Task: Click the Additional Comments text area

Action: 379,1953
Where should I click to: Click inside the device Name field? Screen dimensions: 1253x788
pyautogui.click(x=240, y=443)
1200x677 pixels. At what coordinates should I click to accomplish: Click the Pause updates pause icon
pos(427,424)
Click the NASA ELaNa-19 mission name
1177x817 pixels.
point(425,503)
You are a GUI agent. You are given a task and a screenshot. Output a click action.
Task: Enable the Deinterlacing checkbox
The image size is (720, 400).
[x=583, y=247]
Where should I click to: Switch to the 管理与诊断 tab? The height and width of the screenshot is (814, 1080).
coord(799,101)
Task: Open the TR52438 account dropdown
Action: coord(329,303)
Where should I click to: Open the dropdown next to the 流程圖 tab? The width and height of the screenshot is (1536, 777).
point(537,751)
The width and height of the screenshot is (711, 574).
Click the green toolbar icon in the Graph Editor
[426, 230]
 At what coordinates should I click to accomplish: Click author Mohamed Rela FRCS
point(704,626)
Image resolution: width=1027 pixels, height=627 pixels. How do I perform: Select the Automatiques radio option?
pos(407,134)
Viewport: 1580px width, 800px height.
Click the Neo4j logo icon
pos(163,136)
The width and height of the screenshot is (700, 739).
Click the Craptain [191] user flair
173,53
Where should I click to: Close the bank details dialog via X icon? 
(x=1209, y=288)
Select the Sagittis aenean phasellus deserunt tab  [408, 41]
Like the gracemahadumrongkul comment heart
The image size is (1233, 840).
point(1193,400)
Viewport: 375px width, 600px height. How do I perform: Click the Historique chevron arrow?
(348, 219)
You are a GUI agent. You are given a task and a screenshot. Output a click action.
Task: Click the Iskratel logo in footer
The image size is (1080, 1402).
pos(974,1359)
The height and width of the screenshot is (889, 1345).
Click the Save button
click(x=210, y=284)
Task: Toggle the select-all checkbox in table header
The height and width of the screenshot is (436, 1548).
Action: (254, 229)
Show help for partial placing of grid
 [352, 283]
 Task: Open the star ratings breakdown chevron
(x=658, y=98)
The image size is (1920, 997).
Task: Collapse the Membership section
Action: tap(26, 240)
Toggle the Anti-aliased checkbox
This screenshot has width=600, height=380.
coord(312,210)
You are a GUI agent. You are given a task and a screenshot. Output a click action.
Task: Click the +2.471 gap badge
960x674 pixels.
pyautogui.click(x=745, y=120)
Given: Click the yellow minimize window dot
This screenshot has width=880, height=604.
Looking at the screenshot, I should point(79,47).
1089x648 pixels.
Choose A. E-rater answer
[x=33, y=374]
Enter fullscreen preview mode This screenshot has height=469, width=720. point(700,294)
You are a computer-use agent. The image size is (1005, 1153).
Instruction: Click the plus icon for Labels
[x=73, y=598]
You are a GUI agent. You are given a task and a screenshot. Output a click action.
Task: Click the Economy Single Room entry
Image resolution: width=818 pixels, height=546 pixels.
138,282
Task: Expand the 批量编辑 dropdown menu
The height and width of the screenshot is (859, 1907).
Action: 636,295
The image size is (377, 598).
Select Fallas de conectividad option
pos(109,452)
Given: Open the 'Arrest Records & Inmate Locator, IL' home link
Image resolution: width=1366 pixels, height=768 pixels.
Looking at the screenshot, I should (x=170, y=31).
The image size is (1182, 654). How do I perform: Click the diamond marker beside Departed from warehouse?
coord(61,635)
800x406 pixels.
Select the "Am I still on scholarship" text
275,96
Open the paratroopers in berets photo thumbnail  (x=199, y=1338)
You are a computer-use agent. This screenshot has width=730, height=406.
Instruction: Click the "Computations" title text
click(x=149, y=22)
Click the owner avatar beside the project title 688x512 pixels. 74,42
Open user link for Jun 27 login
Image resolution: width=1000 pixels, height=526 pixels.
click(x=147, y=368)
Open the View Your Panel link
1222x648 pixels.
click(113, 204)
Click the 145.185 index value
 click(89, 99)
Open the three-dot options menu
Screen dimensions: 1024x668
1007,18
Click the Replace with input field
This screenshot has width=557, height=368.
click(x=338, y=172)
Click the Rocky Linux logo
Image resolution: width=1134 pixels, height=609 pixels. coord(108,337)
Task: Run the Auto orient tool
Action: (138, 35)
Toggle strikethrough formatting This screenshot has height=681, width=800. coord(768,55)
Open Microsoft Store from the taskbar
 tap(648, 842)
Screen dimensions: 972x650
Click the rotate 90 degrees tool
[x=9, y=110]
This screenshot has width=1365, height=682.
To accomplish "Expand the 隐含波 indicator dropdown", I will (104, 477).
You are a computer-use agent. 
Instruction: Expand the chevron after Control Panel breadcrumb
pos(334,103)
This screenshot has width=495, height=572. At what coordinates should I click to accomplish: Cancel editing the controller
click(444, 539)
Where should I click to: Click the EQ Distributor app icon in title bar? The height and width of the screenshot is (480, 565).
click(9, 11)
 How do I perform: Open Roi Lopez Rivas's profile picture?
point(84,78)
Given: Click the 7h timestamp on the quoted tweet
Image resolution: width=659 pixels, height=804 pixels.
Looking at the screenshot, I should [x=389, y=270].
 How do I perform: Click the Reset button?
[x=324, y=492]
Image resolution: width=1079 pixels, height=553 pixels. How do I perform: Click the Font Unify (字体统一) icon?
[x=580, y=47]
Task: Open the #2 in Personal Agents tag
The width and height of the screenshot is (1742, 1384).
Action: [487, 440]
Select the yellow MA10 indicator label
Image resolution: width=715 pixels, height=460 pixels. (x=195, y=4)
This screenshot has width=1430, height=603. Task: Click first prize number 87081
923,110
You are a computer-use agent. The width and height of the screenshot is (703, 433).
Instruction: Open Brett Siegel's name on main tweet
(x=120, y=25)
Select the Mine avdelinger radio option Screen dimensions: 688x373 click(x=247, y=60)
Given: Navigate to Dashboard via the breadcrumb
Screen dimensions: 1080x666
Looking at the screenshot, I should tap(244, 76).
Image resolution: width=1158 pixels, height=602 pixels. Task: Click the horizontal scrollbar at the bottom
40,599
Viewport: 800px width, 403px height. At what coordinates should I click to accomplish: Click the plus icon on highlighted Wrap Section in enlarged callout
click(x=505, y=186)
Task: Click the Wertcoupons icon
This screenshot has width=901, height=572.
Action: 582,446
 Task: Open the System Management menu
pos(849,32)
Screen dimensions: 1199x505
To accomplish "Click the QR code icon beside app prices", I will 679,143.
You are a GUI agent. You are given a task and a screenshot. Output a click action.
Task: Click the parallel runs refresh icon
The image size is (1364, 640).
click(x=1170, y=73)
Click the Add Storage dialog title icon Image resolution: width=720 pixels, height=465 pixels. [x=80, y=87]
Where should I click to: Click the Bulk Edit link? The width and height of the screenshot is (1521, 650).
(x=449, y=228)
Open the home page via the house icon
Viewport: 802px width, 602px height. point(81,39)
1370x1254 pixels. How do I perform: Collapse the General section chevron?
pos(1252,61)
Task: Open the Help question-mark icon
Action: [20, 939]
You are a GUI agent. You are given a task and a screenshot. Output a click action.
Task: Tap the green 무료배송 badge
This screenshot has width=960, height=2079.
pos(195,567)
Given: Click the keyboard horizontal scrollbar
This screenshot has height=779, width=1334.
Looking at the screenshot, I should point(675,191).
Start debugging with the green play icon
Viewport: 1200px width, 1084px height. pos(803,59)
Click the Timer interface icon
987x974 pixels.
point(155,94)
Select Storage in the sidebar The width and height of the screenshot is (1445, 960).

※ ※ ※

### WORK TO BE COMPLETED
What lines in the listing above contain the word "will"? Show each one.

### ANSWER TO THIS PROBLEM
To accomplish "Expand the 隐含波 indicator dropdown", I will (104, 477).
To accomplish "Click the QR code icon beside app prices", I will 679,143.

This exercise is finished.